On Wednesday, December 4, Ontario Secondary School Teachers’ Federation (OSSTF) members across the province will conduct a one-day withdrawal of services if there isn’t an agreement by then. In response, the Ontario School Board Council of Unions (OSBCU), representing 55,000 CUPE education workers, and all CUPE Ontario’s 280,000 members, have announced their support.
“We’ve heard OSSTF speak about class sizes, staffing, mandatory e-learning, and other issues that they believe are critical to protect our schools and we – CUPE education workers, parents, and communities - share their concerns,” says Laura Walton, President of OSBCU.
The focus of the Ford Conservatives and the Council of Trustees’ Association (CTA) should be on negotiating an agreement, says Walton. “There’s ample time to do that before Wednesday, but instead the Government seems intent on spreading misinformation, and the CTA is threatening legal action against allies of the OSSTF. This is a distraction from what matters: an agreement that ensures a strong public education system.”

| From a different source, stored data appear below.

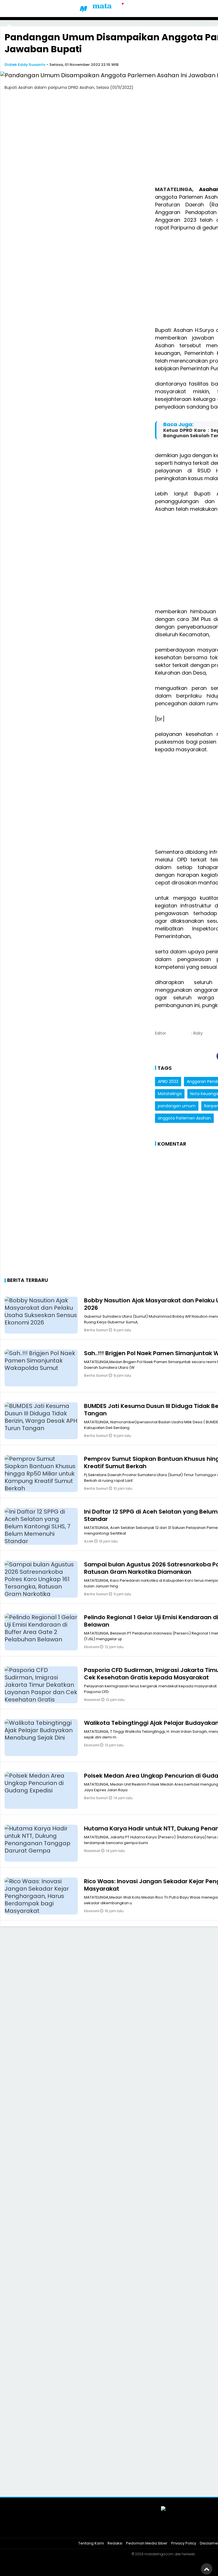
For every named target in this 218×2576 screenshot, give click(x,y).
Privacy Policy (183, 2543)
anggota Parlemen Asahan (184, 1118)
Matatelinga (170, 1093)
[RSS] (185, 2528)
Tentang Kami (91, 2543)
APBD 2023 (168, 1081)
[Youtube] (170, 2528)
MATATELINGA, (177, 189)
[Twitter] (156, 2528)
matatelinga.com (158, 2554)
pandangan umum (177, 1106)
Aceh (89, 1541)
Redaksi (115, 2543)
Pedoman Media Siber (146, 2543)
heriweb (188, 2554)
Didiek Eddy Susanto (25, 64)
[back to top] (206, 2569)
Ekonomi (92, 1646)
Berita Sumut (96, 1330)
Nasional (92, 1699)
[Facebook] (141, 2528)
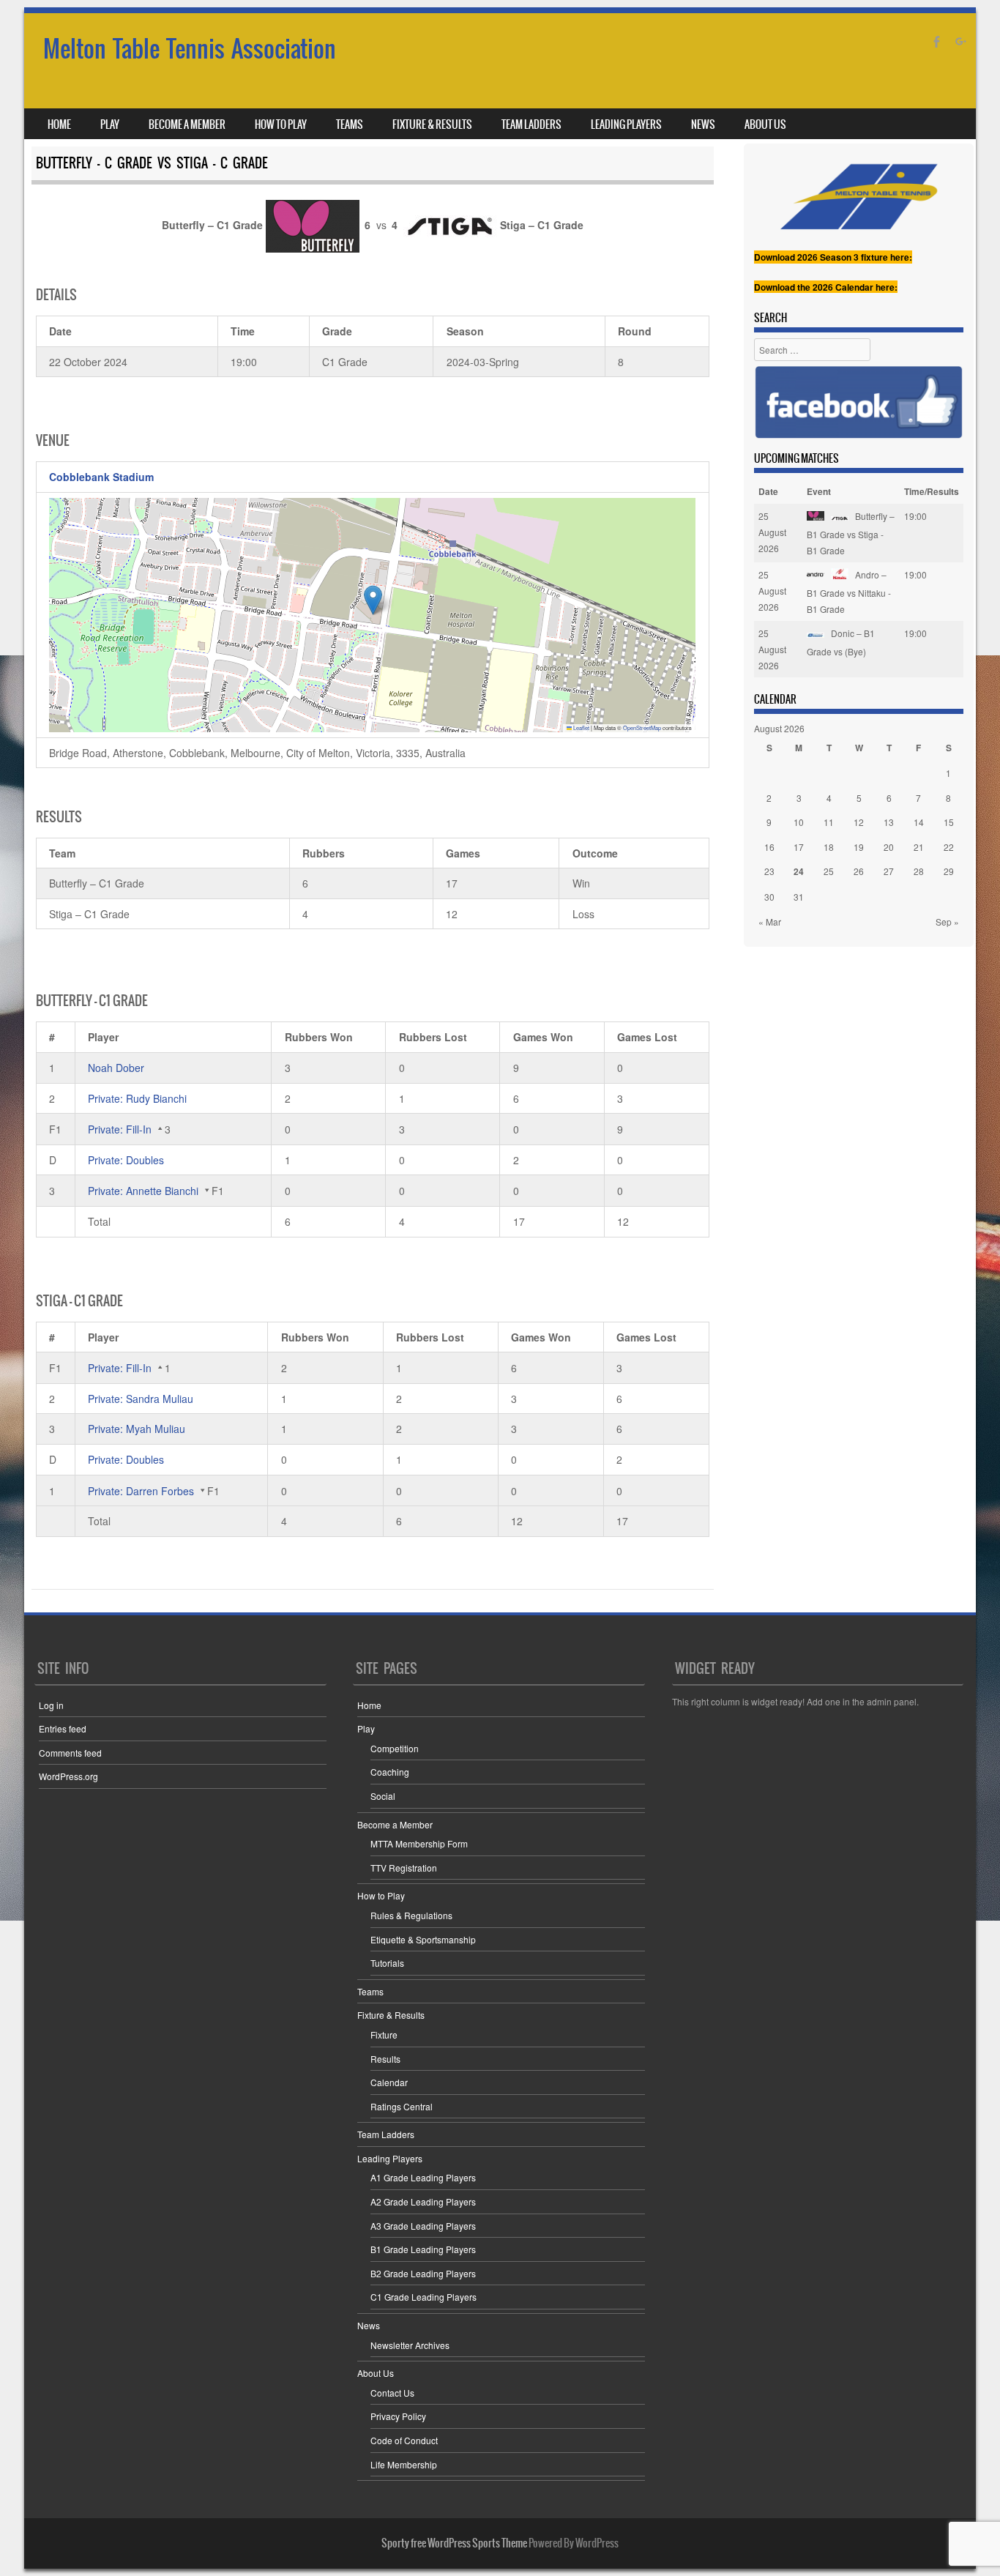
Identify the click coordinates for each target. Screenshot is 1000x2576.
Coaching (389, 1771)
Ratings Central (401, 2106)
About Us (765, 124)
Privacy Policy (398, 2416)
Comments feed (70, 1752)
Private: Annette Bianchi (143, 1190)
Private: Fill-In (120, 1129)
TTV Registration (403, 1867)
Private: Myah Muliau (136, 1428)
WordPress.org (68, 1776)
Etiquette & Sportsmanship (423, 1939)
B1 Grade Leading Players (423, 2249)
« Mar (769, 921)
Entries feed (62, 1728)
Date (768, 491)
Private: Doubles (126, 1160)
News (703, 124)
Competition (394, 1748)
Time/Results (931, 491)
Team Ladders (531, 124)
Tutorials (387, 1963)
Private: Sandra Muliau (140, 1398)
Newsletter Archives (409, 2345)
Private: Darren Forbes (141, 1491)
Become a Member (187, 124)
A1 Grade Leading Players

The Government and the CTA refusing to negotiate a fair collective agreement initially lead the OSSTF – as well as the Elementary Teachers’ Federation of Ontario (ETFO) - to initiate a limited withdrawal of administrative services that began November 26.

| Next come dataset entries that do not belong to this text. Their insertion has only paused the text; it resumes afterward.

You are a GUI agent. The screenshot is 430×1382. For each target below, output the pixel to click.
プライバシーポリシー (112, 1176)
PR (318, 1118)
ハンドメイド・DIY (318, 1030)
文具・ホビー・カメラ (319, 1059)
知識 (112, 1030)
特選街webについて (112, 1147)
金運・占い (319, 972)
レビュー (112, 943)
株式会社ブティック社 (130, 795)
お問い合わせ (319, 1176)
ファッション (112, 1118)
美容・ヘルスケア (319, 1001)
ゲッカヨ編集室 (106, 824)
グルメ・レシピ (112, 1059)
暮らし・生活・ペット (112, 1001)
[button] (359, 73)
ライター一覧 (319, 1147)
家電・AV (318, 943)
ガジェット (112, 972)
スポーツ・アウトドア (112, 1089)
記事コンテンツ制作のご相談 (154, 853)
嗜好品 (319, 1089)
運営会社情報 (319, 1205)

“CUPE education workers’ recent agreement that averted a strike and forced the Conservatives to back down on concessions, restored services, and put money back into services was won in no small part because of the support of allies,” says Fred Hahn, CUPE Ontario President. “But now the Minister of Education is using that agreement as a wedge against allies who stood with us. We stand with them in their efforts to defend public education.”

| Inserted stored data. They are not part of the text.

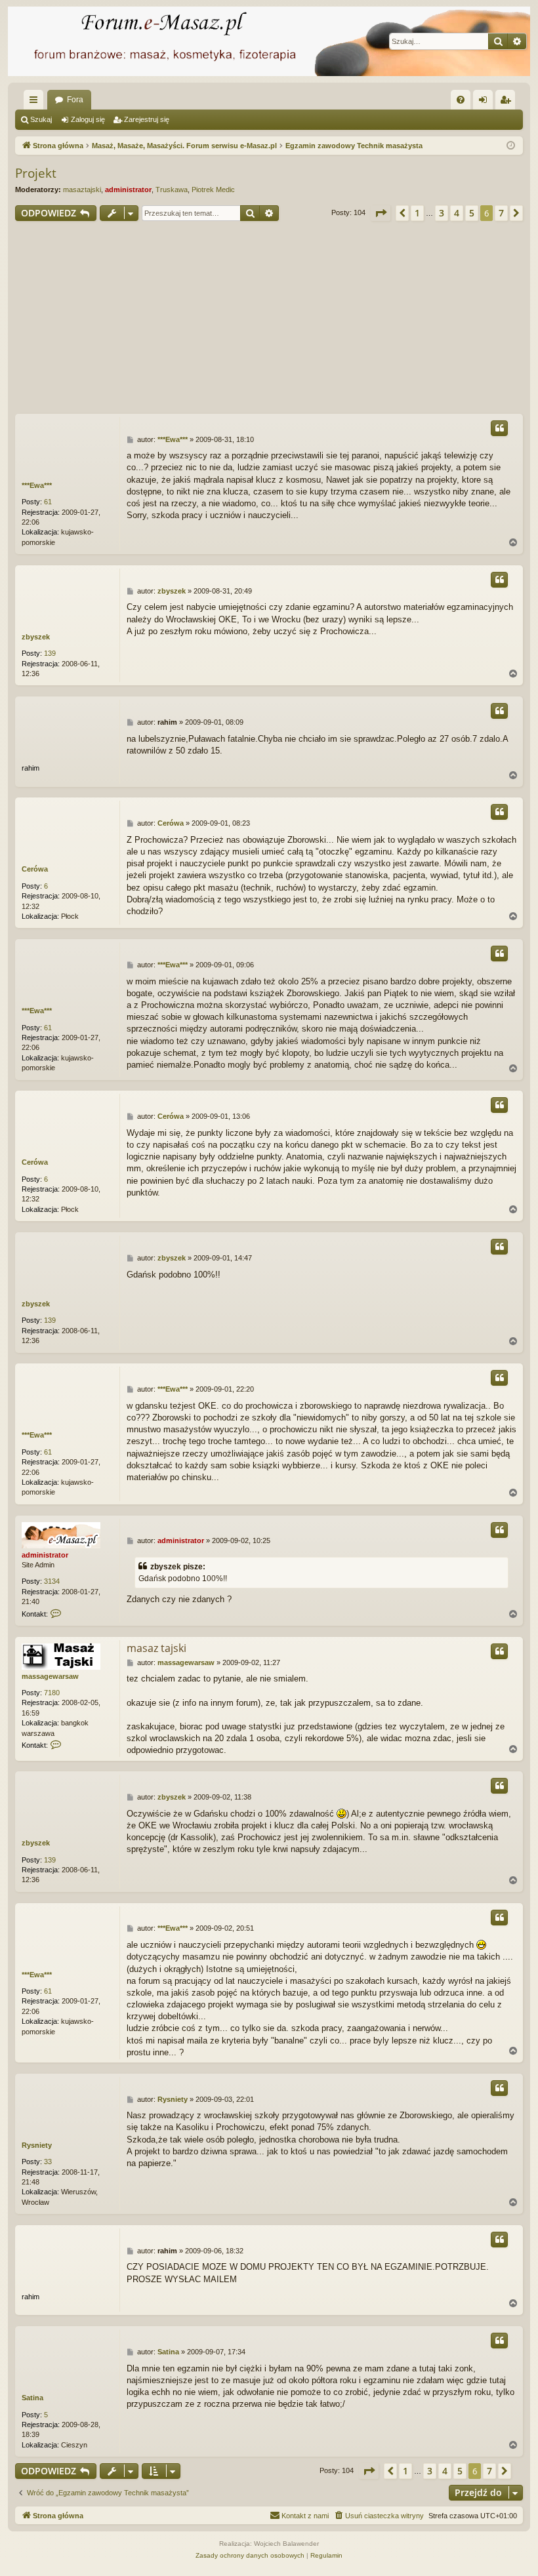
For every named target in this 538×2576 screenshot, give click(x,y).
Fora (75, 99)
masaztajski (82, 189)
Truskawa (171, 189)
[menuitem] (460, 100)
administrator (128, 189)
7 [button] (501, 213)
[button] (380, 213)
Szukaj (41, 119)
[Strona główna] (269, 41)
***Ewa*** (37, 485)
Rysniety (37, 2145)
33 (48, 2161)
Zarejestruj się (146, 119)
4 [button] (456, 213)
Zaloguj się (88, 119)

The leadership of the union therefore recommends to locals that they exercise their democratic right to engage in political protest and support their allies who will participate in province-wide picket lines.
“We always say that we’re a team in our schools and a team in the streets and we’re proving it by recommending that we refuse to cross picket lines,” says Walton. “Whether it’s elementary teachers, Catholic school teachers, secondary teachers, support staff, or parents, we all share their desire for a strong, publicly-funded and publicly-delivered education system and we will support them until we win it together.”